Using the listing below, retype exactly the lines starting at the one with "Uncheck Google in the chart legend" and ending at the one with "Viewport: 1832px width, 1579px height.", and include both.

Dataset content below:

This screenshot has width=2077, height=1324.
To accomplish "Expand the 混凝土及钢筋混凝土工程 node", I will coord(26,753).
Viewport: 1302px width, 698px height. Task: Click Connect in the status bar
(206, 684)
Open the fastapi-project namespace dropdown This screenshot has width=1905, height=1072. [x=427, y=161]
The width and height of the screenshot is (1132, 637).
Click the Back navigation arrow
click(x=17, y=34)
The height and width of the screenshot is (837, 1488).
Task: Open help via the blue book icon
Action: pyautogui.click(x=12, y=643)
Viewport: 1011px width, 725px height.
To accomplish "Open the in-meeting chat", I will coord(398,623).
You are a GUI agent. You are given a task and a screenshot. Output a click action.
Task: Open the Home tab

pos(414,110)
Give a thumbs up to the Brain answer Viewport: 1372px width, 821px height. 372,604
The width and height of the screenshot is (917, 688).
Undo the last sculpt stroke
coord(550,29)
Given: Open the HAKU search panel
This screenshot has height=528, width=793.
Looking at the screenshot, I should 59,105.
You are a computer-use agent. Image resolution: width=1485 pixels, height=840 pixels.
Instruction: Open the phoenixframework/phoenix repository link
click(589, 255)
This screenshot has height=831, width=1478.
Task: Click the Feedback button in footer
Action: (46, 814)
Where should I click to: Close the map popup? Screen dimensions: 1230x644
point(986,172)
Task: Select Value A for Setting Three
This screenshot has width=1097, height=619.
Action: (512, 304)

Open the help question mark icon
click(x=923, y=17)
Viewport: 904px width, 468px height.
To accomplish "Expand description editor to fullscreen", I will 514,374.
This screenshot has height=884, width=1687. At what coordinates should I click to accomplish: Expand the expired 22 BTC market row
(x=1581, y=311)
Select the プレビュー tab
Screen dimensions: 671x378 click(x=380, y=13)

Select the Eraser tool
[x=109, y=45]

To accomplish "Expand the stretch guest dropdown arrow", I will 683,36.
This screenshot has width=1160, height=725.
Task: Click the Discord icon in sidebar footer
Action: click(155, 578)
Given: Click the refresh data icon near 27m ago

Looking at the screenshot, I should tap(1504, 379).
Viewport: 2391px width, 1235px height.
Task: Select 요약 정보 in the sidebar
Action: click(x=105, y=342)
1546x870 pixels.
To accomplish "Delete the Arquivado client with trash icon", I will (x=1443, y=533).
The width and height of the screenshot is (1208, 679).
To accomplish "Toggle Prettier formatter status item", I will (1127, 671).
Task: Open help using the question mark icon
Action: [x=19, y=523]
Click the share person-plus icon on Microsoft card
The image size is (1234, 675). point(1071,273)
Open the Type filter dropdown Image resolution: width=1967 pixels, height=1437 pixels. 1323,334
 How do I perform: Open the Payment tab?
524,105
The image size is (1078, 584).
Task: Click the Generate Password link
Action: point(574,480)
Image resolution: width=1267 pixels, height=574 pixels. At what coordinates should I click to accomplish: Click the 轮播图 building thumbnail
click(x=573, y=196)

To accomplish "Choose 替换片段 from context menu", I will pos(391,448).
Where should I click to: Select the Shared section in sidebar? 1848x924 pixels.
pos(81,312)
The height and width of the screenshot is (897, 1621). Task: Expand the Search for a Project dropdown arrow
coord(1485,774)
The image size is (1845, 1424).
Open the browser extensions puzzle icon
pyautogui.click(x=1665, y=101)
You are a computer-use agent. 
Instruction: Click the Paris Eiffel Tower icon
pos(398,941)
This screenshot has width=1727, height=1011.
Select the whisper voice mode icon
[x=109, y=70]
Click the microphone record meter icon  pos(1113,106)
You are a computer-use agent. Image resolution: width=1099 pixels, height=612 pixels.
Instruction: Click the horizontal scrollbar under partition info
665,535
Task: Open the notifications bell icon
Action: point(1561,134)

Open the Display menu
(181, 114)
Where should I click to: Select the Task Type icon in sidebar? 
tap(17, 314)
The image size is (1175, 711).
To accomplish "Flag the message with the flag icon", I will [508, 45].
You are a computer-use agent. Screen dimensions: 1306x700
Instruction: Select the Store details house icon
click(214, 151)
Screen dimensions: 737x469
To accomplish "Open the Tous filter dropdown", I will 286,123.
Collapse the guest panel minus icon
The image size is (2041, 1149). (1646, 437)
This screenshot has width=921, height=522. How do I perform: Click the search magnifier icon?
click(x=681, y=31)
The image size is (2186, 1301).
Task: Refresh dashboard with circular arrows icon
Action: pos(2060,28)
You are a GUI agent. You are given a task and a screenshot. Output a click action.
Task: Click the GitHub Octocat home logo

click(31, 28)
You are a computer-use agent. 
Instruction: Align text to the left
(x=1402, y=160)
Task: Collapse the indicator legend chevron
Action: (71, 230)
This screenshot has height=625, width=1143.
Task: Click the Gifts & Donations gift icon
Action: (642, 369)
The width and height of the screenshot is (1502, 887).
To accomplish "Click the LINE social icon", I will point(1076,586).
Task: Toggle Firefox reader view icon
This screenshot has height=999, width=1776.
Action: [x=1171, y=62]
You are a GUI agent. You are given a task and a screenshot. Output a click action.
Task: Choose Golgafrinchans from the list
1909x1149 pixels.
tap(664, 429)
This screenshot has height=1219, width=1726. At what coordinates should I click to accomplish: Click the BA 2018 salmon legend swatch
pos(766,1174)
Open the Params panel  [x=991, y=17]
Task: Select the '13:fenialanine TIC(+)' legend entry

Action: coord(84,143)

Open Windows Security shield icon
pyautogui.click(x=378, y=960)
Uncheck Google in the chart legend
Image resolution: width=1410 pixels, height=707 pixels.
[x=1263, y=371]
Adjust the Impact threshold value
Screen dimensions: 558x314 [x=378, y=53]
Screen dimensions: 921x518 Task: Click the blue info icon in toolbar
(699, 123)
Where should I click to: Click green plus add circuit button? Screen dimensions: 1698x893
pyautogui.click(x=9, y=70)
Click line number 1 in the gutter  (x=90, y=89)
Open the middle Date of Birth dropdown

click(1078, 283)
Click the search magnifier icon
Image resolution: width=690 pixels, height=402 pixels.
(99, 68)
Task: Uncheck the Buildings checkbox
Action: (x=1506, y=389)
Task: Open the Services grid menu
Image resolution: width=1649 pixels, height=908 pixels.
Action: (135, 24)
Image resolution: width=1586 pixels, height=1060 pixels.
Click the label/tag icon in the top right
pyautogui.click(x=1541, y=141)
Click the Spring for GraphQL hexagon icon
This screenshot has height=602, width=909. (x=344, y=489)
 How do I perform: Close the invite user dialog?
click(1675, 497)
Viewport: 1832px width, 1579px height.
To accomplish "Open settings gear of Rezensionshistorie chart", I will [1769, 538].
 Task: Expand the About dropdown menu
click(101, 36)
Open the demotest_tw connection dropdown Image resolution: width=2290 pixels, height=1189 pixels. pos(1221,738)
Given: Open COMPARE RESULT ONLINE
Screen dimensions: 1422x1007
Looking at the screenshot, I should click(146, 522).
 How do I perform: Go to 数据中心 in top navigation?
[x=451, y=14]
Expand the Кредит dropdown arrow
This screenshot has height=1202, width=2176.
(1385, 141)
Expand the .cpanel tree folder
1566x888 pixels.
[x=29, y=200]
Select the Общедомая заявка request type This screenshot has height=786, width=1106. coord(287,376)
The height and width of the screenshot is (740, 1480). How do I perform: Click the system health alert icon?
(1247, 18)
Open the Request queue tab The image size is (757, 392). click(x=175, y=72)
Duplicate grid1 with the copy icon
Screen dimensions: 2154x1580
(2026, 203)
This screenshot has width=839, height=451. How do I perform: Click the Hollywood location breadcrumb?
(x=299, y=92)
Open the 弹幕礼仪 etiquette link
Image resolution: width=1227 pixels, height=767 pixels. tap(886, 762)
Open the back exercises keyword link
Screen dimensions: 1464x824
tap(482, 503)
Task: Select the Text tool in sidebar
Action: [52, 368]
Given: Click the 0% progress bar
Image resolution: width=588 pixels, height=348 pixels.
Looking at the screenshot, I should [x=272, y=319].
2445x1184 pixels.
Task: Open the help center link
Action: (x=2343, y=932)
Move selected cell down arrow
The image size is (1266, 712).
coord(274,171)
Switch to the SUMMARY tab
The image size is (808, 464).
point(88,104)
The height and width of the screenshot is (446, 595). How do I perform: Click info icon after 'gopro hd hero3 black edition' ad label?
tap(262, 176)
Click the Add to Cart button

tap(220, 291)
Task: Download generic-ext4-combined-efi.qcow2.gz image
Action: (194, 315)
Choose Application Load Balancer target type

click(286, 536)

End of Dataset content.

_Answer for the task:_
Uncheck Google in the chart legend
Image resolution: width=1410 pixels, height=707 pixels.
[x=1263, y=371]
Adjust the Impact threshold value
Screen dimensions: 558x314 [x=378, y=53]
Screen dimensions: 921x518 Task: Click the blue info icon in toolbar
(699, 123)
Where should I click to: Click green plus add circuit button? Screen dimensions: 1698x893
pyautogui.click(x=9, y=70)
Click line number 1 in the gutter  (x=90, y=89)
Open the middle Date of Birth dropdown

click(1078, 283)
Click the search magnifier icon
Image resolution: width=690 pixels, height=402 pixels.
(99, 68)
Task: Uncheck the Buildings checkbox
Action: (x=1506, y=389)
Task: Open the Services grid menu
Image resolution: width=1649 pixels, height=908 pixels.
Action: (135, 24)
Image resolution: width=1586 pixels, height=1060 pixels.
Click the label/tag icon in the top right
pyautogui.click(x=1541, y=141)
Click the Spring for GraphQL hexagon icon
This screenshot has height=602, width=909. (x=344, y=489)
 How do I perform: Close the invite user dialog?
click(1675, 497)
Viewport: 1832px width, 1579px height.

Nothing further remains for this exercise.